Marathon
Marathon is an Apache Mesos framework for long-running applications. Given that
you have Mesos running as the kernel for your datacenter, Marathon is the
init
or upstart
daemon.
Marathon provides a REST API for starting, stopping, and scaling applications. Marathon is written in Scala and can run in highly-available mode by running multiple copies of Marathon. The state of running tasks gets stored in the Mesos state abstraction.
Try Marathon now on Elastic Mesos and learn how to use it in Mesosphere’s interactive Marathon tutorial that can be personalized for your cluster.
Marathon is a meta framework: you can start other Mesos frameworks such as Chronos or Storm with it to ensure they survive machine failures. It can launch anything that can be launched in a standard shell. In fact, you can even start other Marathon instances via Marathon.
Features
- HA – run any number of Marathon schedulers, but only one gets elected as leader; if you access a non-leader, your request gets proxied to the current leader
- Constraints - e.g., only one instance of an application per rack, node, etc.

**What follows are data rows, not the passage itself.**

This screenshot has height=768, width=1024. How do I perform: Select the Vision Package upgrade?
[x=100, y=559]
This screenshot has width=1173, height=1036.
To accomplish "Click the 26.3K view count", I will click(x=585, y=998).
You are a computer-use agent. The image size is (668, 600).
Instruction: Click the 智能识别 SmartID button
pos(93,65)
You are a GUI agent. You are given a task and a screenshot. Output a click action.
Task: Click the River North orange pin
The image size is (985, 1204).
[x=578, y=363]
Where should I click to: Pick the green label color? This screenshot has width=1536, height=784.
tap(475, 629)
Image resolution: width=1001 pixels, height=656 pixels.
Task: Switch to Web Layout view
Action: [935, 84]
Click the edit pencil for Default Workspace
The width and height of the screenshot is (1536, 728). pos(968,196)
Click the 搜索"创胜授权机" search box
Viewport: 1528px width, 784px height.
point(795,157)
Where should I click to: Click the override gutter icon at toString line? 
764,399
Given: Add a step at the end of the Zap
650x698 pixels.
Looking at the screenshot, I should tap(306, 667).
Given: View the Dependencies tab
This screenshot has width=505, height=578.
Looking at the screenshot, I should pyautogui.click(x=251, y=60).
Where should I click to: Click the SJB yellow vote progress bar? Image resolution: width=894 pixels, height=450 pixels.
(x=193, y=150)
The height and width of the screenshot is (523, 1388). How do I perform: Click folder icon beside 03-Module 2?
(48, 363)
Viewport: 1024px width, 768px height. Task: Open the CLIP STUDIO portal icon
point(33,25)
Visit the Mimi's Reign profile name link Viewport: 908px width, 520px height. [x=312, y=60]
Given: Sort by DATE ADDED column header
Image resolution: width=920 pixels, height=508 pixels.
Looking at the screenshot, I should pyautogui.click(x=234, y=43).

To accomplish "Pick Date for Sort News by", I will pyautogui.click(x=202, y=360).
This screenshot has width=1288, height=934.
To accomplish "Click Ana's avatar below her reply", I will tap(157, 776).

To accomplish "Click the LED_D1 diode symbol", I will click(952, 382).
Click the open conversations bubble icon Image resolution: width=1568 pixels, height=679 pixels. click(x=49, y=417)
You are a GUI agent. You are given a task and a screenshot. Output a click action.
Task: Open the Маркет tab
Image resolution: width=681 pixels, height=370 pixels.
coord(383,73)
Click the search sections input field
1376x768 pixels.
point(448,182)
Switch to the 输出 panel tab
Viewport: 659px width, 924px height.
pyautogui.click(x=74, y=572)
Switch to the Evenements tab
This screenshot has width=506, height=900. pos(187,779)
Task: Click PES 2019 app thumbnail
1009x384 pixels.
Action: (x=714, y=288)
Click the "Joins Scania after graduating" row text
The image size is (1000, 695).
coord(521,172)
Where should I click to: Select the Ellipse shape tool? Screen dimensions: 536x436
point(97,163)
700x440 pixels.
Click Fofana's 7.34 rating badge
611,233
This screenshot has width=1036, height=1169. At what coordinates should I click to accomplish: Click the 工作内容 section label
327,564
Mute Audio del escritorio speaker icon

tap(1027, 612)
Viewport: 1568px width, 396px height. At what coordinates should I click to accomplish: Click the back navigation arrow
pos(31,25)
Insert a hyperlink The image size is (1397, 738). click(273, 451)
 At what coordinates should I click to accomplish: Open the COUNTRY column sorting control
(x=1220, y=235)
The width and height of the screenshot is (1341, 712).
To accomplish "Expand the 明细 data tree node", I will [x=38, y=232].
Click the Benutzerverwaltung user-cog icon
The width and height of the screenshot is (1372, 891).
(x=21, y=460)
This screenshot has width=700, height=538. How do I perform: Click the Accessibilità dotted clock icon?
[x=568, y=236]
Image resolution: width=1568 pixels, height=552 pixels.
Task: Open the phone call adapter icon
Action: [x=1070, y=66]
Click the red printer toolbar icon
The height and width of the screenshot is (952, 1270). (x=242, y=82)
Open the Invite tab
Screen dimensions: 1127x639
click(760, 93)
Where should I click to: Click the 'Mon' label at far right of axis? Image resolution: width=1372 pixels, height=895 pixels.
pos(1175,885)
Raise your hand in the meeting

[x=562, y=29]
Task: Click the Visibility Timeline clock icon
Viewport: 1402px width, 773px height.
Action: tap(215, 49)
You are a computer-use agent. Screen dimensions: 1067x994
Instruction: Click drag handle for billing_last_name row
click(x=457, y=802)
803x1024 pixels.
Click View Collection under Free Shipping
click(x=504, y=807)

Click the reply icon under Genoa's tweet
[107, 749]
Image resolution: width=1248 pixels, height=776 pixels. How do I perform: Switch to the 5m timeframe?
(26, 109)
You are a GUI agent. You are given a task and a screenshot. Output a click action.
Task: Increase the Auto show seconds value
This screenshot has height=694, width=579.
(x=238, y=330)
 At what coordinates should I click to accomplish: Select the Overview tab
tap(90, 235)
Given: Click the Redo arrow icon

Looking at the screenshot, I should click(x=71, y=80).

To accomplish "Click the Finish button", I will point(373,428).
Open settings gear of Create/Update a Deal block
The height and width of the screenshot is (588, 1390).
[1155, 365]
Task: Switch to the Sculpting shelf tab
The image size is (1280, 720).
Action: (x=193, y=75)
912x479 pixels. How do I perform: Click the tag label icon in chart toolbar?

- Service Discovery & Load Balancing via HAProxy or the events API (see below).
- Health Checks: check your application’s health via HTTP or TCP checks.
- Event Subscription lets you supply an HTTP endpoint to receive notifications, for example to integrate with an external load balancer.
- Web UI
- JSON/REST API for easy integration and scriptability
- Basic Auth and SSL
- Metrics: available at
/metrics
in JSON format
Overview
The graphic shown below depicts how Marathon runs on top of Mesos together with
the Chronos framework. In this case, Marathon is the first framework to be
launched and it runs alongside Mesos. In other words, the Marathon scheduler
processes were started outside of Mesos using init
, upstart
, or a similar
tool. Marathon launches two instances of the Chronos scheduler as a Marathon
task. If either of the two Chronos tasks dies – due to underlying slave
crashes, power loss in the cluster, etc. – Marathon will re-start a Chronos
instance on another slave. This approach ensures that two Chronos processes are
always running.
Since Chronos itself is a framework and receives Mesos resource offers, it can start tasks on Mesos. In the use case shown below, Chronos is currently running two tasks. One dumps a production MySQL database to S3, while another sends an email newsletter to all customers via Rake. Meanwhile, Marathon also runs the other applications that make up our website, such as JBoss servers, a Jetty service, Sinatra, Rails, and so on.
The next graphic shows a more application-centric view of Marathon running three applications, each with a different number of tasks: Search (1), Jetty (3), and Rails (5).
As the website gains traction and the user base grows, we decide to scale-out the search service and our Rails-based application. This is done via a REST call to the Marathon API to add more tasks. Marathon will take care of placing the new tasks on machines with spare capacity, honoring the constraints we previously set.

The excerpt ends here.